Brian Hawkins, a union organizer in New Hampshire, was part of that push, which turned out people wearing their trademark purple shirts, asking about healthcare to every campaign event on the calendar.
“I think when you heard candidates start to say things like, ‘Oh I see the purple people are here and they’d start talking about health-care,’ ” Hawkins remembers, “For me, that was a turning point where you started to see people, they really felt like they needed to make it a part of their stump speech.”
This 2004 campaign was paid for by a major national labor union, the SEIU, which had the wherewithal to carry through with the campaign as the primary wore on.
But in New Hampshire it began with asking towns to pass resolutions in favor of quality healthcare in town-meetings, and signing up more than 50,000 New Hampshire residents in a pro-healthcare-reform petition.
John Thyng, another organizer on the campaign, says candidates often try to ignore that one voter who come out to ask about the same issue at every event, but with their campaign “it was different faces, it wasn’t… some of these campaigns they would see the same person over and over again.”
A lot of these campaigns are using the same tactics as the ‘I’m a Healthcare Voter’ campaign. But as the number of groups asking questions like these starts to proliferate, can they break through the noise?

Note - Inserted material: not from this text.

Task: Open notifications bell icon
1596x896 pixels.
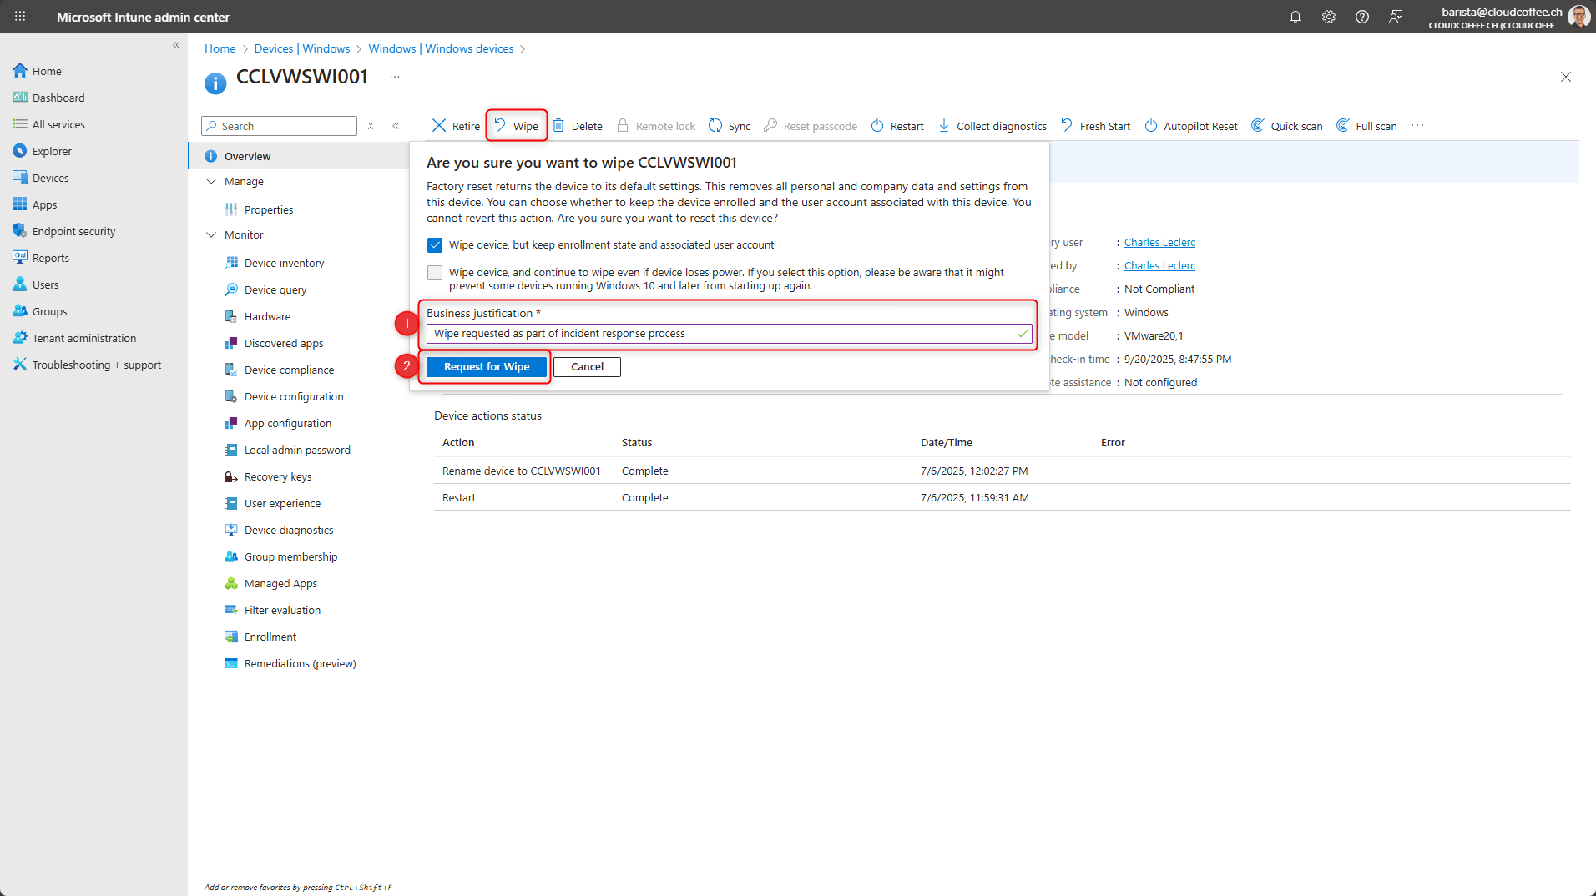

Redlawsk said candidates are starting to get savvier about filtering the questions they are taking at big public events to suit their existing platforms. He thinks these days a quieter approach might be more effective.
“Virtually any candidate will talk to you right now, closed door in particular because they want to hear from you, but they hope to get you to say nice things about them," Redlawsk said. "That approach is going to be a heck of a lot more effective than a bunch of people standing around in T-shirts asking potentially hostile questions to get attention."
And lo-and-behold: There are groups doing just that in New Hampshire this year.
A bipartisan group of local luminaries, called Our Kids New Hampshire, has been meeting privately with presidential candidates. The group is worried about the opportunity gap –the way race, wealth, and background combine to perpetuate inequities for certain kids.
In stark contrast to the rabble-rousers at campaign town halls (such as representatives of the Stamp Stampede, who played the accordion and handed out stickers from the back of a bicycle at Bernie Sanders’ campaign events last week) members of the board of Our Kids declined to discuss on tape how the meetings have been going.
But as the cottage industry of issue campaigns continues to blossom in New Hampshire, there’s likely room for every strategic approach.